LinuxLists.cc - [PATCH 0/2] Two miscellaneous NFS patches.

2014-09-18 06:10:00

Subject: [PATCH 0/2] Two miscellaneous NFS patches.

These are two unrelated patches that I found while tidying up :-)
One has been sitting, unloved, for over a year... (though I did
mention it in a recent email - I'm resending it for simplicity).

Both fix performance issues in unusual situations.
The first allows an 'unlink' to complete in 100ms where it will
take 15 seconds in the current kernel.
The second uses non-STABLE writes in a case where STABLE writes
are current used but not needed, resulting in reduced throughput.

Thanks,
NeilBrown

---

NeilBrown (2):
NFSv4: use exponential retry on NFS4ERR_DELAY for async requests.
NFS: don't use STABLE writes during writeback.

fs/nfs/nfs4proc.c | 65 ++++++++++++++++++++++++++++++-----------------
fs/nfs/write.c | 7 ++++-
include/linux/nfs_xdr.h | 2 +
3 files changed, 49 insertions(+), 25 deletions(-)

--
Signature

2014-09-18 06:10:03

by NeilBrown

[permalink] [raw]

Subject: [PATCH 1/2] NFSv4: use exponential retry on NFS4ERR_DELAY for async requests.

Currently asynchronous NFSv4 request will be retried with
exponential timeout (from 1/10 to 15 seconds), but async
requests will always use a 15second retry.

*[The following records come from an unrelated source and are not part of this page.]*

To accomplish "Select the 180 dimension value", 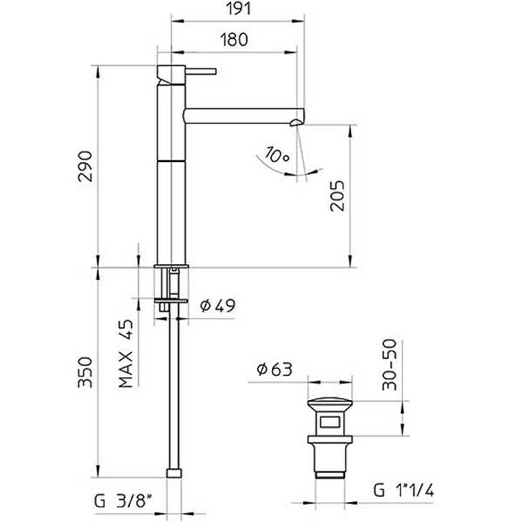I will pos(233,39).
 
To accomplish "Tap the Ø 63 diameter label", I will pos(274,369).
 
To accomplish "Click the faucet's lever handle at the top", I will pos(202,69).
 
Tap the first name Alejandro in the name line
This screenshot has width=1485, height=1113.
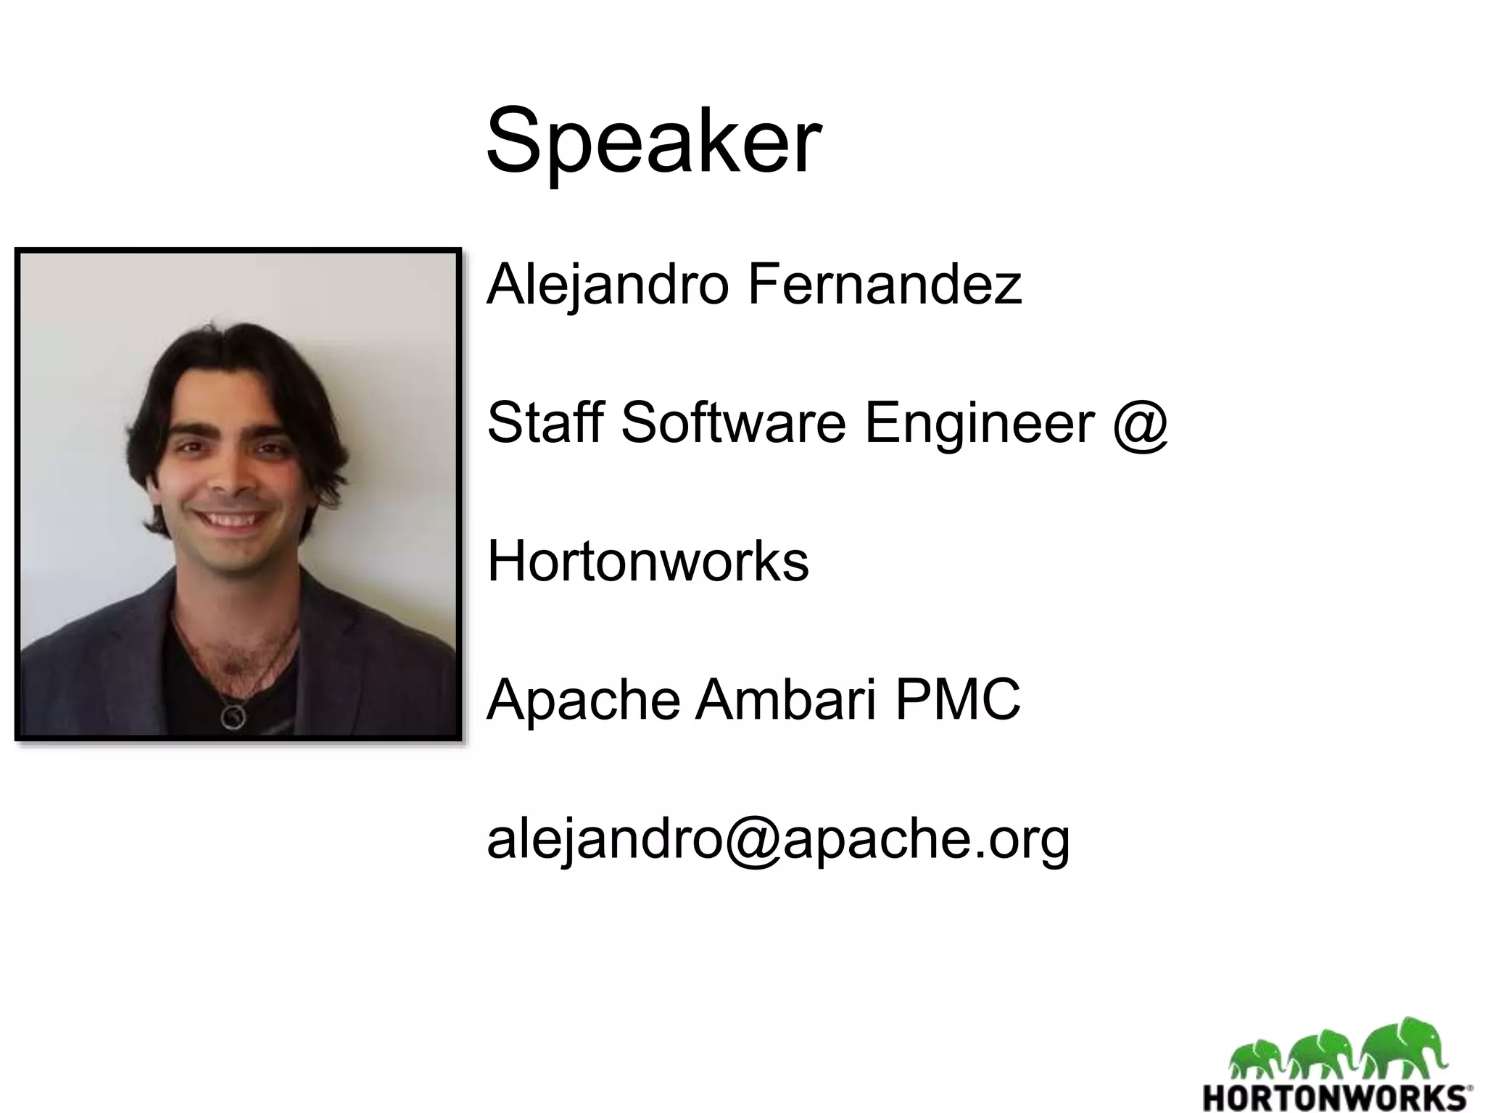pyautogui.click(x=608, y=285)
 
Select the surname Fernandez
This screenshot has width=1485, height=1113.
pyautogui.click(x=885, y=285)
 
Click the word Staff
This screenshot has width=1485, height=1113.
pyautogui.click(x=545, y=422)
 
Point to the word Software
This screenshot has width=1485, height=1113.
pyautogui.click(x=733, y=422)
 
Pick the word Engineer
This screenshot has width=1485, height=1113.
pyautogui.click(x=980, y=424)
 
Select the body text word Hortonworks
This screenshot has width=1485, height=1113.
pyautogui.click(x=648, y=561)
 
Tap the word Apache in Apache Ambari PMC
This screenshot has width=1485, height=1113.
pyautogui.click(x=583, y=699)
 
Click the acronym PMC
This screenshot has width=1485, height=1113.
pyautogui.click(x=958, y=699)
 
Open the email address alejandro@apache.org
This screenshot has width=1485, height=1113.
pyautogui.click(x=778, y=839)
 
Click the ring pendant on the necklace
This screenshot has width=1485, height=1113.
pyautogui.click(x=233, y=717)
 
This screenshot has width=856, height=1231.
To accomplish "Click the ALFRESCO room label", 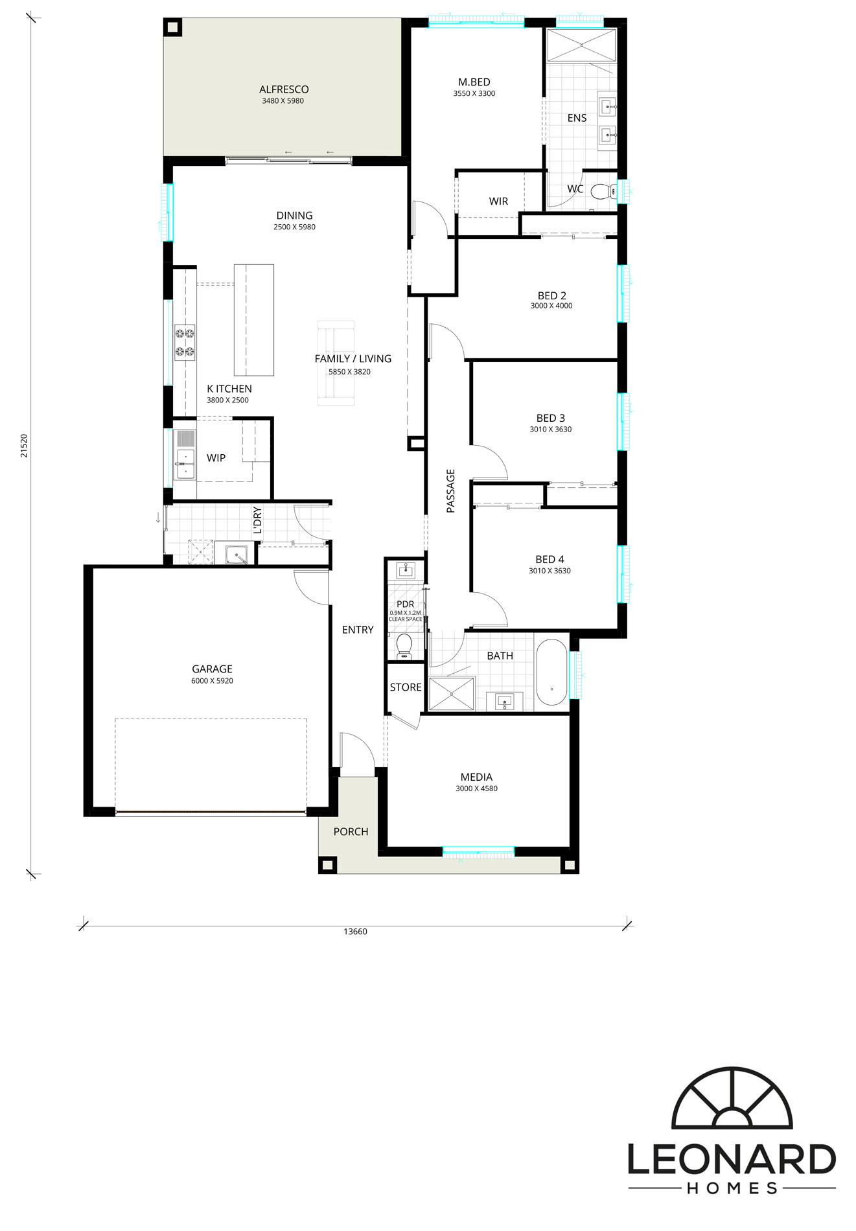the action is click(x=284, y=89).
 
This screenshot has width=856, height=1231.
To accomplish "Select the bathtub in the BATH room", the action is click(x=551, y=673).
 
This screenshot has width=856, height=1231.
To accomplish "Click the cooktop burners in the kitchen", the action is click(x=185, y=343).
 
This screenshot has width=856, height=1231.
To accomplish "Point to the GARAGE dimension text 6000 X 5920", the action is click(x=212, y=681).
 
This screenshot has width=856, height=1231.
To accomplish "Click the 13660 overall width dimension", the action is click(x=355, y=932).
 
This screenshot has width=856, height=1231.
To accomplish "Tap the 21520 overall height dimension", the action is click(x=24, y=446).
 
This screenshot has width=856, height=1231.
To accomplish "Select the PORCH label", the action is click(x=351, y=831).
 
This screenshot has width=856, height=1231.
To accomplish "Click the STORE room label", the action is click(x=406, y=687).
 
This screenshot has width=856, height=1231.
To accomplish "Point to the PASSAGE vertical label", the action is click(x=451, y=490).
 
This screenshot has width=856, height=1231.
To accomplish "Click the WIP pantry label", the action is click(x=216, y=458).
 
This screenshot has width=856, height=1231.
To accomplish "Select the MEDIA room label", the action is click(x=476, y=777).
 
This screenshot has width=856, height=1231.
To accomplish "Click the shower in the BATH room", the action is click(x=452, y=694).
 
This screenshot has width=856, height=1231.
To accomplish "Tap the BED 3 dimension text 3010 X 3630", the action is click(x=550, y=430).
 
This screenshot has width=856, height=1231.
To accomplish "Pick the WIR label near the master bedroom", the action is click(x=498, y=201).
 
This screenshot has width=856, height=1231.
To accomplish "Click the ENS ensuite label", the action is click(x=577, y=118).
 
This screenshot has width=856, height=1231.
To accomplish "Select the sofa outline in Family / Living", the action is click(x=336, y=363).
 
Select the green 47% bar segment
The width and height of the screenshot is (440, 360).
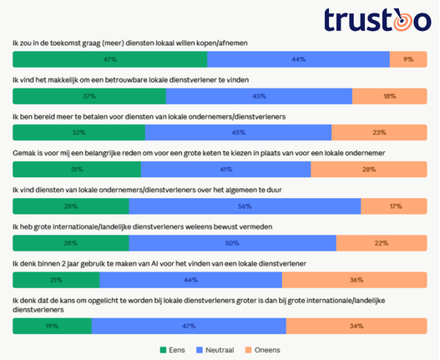[x=109, y=59]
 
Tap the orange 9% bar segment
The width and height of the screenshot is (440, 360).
[x=407, y=59]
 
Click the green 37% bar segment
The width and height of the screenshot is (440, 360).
[x=89, y=96]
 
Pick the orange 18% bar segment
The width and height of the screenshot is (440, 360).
[x=389, y=96]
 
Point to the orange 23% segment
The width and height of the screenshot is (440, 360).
[x=379, y=133]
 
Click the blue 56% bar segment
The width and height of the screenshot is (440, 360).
[x=245, y=206]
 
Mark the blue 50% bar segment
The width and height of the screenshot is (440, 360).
[x=232, y=243]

Some "async" requests are really synchronous though. The
async mechanism is used to allow the request to continue if
the requesting process is killed.
In those cases, an exponential retry is appropriate.

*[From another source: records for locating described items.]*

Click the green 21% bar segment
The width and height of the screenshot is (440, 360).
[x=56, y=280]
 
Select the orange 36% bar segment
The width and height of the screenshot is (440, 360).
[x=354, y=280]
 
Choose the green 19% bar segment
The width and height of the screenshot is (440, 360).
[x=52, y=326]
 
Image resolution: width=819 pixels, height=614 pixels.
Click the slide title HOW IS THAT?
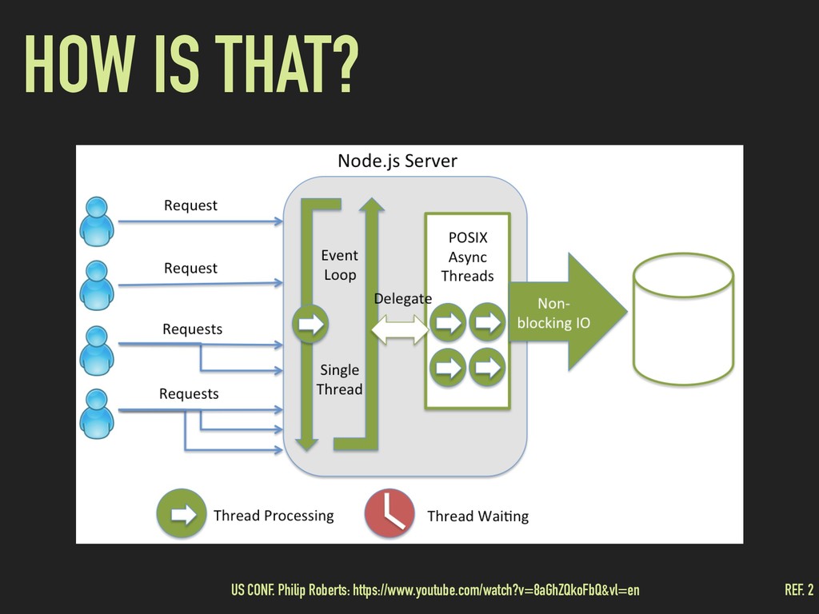[x=191, y=64]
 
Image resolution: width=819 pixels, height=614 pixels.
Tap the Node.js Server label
[x=398, y=161]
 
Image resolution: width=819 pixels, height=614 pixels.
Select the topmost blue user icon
[x=97, y=221]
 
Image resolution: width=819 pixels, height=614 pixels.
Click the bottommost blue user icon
[x=97, y=413]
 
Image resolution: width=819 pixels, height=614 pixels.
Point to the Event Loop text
[x=340, y=265]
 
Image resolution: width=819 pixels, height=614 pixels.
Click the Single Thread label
[x=339, y=380]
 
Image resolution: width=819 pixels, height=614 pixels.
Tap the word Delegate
[x=403, y=299]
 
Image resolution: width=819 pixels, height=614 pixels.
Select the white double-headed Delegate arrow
[x=400, y=329]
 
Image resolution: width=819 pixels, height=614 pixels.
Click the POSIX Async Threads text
[x=467, y=257]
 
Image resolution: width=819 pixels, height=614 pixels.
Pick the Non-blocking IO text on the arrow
[x=553, y=313]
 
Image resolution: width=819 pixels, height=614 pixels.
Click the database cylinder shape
[x=683, y=319]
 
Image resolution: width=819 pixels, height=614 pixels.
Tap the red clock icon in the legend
[x=390, y=513]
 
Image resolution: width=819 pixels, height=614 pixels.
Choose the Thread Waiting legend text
[x=478, y=516]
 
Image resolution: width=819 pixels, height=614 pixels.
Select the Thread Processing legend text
[x=274, y=516]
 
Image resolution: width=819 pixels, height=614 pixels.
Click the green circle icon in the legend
[x=182, y=514]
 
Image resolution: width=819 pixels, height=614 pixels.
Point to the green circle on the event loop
[x=310, y=325]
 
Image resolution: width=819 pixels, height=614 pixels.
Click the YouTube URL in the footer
[x=496, y=590]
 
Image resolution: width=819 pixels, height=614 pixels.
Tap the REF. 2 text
[x=799, y=590]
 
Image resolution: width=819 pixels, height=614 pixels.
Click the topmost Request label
[x=190, y=205]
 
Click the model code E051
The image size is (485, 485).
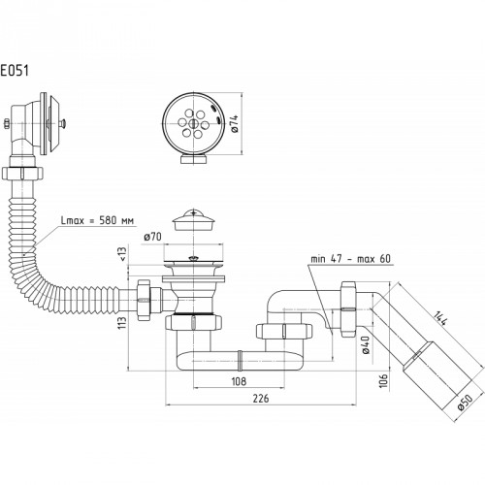[15, 71]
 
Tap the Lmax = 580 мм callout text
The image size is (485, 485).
[97, 221]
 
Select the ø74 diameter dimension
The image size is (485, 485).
[235, 124]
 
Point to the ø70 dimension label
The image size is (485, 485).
[152, 237]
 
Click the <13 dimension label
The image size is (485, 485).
[123, 253]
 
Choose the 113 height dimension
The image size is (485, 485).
[122, 323]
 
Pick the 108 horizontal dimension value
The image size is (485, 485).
[239, 381]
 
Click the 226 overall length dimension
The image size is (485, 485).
[261, 399]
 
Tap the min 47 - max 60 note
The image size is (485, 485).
[351, 259]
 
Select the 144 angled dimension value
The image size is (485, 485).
[440, 318]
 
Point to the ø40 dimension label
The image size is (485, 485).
[366, 345]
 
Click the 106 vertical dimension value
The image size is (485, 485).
[383, 380]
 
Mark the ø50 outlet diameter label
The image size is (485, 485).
[466, 403]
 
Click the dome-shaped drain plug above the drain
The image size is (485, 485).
[193, 220]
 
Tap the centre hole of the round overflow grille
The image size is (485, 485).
[193, 123]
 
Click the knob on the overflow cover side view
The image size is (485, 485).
[62, 123]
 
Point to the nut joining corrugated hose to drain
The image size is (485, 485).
[144, 301]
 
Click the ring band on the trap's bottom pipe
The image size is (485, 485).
[240, 361]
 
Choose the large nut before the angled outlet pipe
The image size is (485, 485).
[347, 309]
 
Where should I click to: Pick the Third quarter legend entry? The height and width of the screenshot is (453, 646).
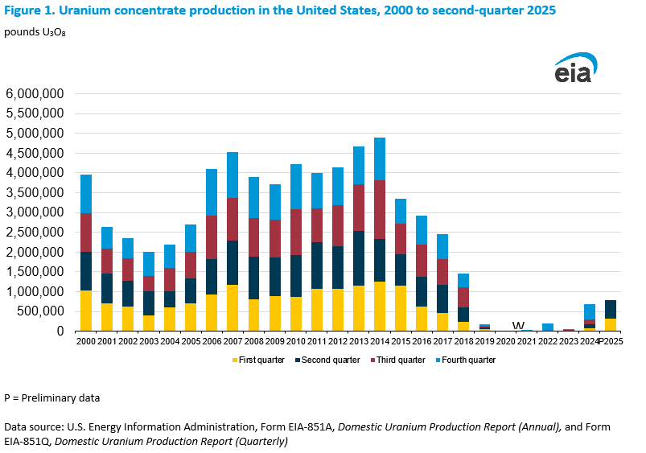(x=401, y=360)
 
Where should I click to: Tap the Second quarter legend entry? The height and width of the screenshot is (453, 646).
(x=330, y=360)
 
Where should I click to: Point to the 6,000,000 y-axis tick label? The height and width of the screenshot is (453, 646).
(x=35, y=94)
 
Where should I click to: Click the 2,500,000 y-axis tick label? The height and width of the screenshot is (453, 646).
(x=35, y=233)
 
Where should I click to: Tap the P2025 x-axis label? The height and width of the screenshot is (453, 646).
(x=613, y=340)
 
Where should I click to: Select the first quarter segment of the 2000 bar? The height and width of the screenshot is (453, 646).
(x=85, y=311)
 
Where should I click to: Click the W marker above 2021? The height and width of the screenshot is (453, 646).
(x=518, y=324)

For example, if two different clients both open a file and
get a READ delegation, and one client then unlinks the file
(while still holding an open file descriptor), that unlink
will used the "silly-rename" handling which is async.
The first rename will result in NFS4ERR_DELAY while the
delegation is reclaimed from the other client. The rename
will not be retried for 15 seconds, causing an unlink to take
15 seconds rather than 100msec.

This patch only added exponential timeout for async unlink and
async rename. Other async calls, such as 'close' are sometimes
waited for so they might benefit from exponential timeout too.

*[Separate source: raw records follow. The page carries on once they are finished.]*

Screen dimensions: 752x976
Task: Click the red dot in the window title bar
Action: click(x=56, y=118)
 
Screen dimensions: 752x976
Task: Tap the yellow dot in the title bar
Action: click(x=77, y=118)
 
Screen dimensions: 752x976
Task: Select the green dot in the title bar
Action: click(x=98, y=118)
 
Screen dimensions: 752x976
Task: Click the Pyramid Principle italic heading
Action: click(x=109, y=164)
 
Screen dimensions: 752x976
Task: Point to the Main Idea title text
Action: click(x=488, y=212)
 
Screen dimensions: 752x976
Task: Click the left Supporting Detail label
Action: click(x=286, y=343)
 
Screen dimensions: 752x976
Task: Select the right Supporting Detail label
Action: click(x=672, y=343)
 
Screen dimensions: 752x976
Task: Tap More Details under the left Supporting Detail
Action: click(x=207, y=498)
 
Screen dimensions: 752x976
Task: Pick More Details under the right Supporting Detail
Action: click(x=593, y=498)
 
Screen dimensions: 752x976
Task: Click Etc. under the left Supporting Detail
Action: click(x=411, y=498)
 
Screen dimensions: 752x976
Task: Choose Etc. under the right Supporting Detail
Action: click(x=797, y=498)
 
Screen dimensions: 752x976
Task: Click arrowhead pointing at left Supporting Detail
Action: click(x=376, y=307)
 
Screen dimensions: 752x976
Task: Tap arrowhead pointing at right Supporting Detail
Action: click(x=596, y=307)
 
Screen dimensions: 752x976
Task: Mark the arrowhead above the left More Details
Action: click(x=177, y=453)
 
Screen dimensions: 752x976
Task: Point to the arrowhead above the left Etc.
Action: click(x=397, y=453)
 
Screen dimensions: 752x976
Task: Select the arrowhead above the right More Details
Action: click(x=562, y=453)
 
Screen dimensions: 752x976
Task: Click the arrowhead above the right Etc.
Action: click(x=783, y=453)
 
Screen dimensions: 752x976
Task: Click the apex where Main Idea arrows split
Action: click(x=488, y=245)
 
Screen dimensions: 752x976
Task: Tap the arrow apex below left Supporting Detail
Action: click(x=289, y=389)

Signed-off-by: NeilBrown <[email protected]>
---
fs/nfs/nfs4proc.c | 65 ++++++++++++++++++++++++++++++-----------------
include/linux/nfs_xdr.h | 2 +
2 files changed, 44 insertions(+), 23 deletions(-)

diff --git a/fs/nfs/nfs4proc.c b/fs/nfs/nfs4proc.c
index ac2dd953fc18..882196adbfe7 100644
--- a/fs/nfs/nfs4proc.c
+++ b/fs/nfs/nfs4proc.c
@@ -77,7 +77,7 @@ struct nfs4_opendata;
static int _nfs4_proc_open(struct nfs4_opendata *data);
static int _nfs4_recover_proc_open(struct nfs4_opendata *data);
static int nfs4_do_fsinfo(struct nfs_server *, struct nfs_fh *, struct nfs_fsinfo *);
-static int nfs4_async_handle_error(struct rpc_task *, const struct nfs_server *, struct nfs4_state *);
+static int nfs4_async_handle_error(struct rpc_task *, const struct nfs_server *, struct nfs4_state *, long *);
static void nfs_fixup_referral_attributes(struct nfs_fattr *fattr);
static int nfs4_proc_getattr(struct nfs_server *, struct nfs_fh *, struct nfs_fattr *, struct nfs4_label *label);
static int _nfs4_proc_getattr(struct nfs_server *server, struct nfs_fh *fhandle, struct nfs_fattr *fattr, struct nfs4_label *label);
@@ -314,20 +314,30 @@ static void nfs4_setup_readdir(u64 cookie, __be32 *verifier, struct dentry *dent
kunmap_atomic(start);
}

+static long nfs4_update_delay(long *timeout)
+{
+ long ret;
+ if (!timeout)
+ return NFS4_POLL_RETRY_MAX;
+ if (*timeout <= 0)
+ *timeout = NFS4_POLL_RETRY_MIN;
+ if (*timeout > NFS4_POLL_RETRY_MAX)
+ *timeout = NFS4_POLL_RETRY_MAX;
+ ret = *timeout;
+ *timeout <<= 1;
+ return ret;
+}
+
static int nfs4_delay(struct rpc_clnt *clnt, long *timeout)
{
int res = 0;

might_sleep();

- if (*timeout <= 0)
- *timeout = NFS4_POLL_RETRY_MIN;
- if (*timeout > NFS4_POLL_RETRY_MAX)
- *timeout = NFS4_POLL_RETRY_MAX;
- freezable_schedule_timeout_killable_unsafe(*timeout);
+ freezable_schedule_timeout_killable_unsafe(
+ nfs4_update_delay(timeout));
if (fatal_signal_pending(current))
res = -ERESTARTSYS;
- *timeout <<= 1;
return res;
}

@@ -2589,7 +2599,7 @@ static void nfs4_close_done(struct rpc_task *task, void *data)
if (calldata->arg.fmode == 0)
break;
default:
- if (nfs4_async_handle_error(task, server, state) == -EAGAIN) {
+ if (nfs4_async_handle_error(task, server, state, NULL) == -EAGAIN) {
rpc_restart_call_prepare(task);
goto out_release;
}
@@ -3576,7 +3586,8 @@ static int nfs4_proc_unlink_done(struct rpc_task *task, struct inode *dir)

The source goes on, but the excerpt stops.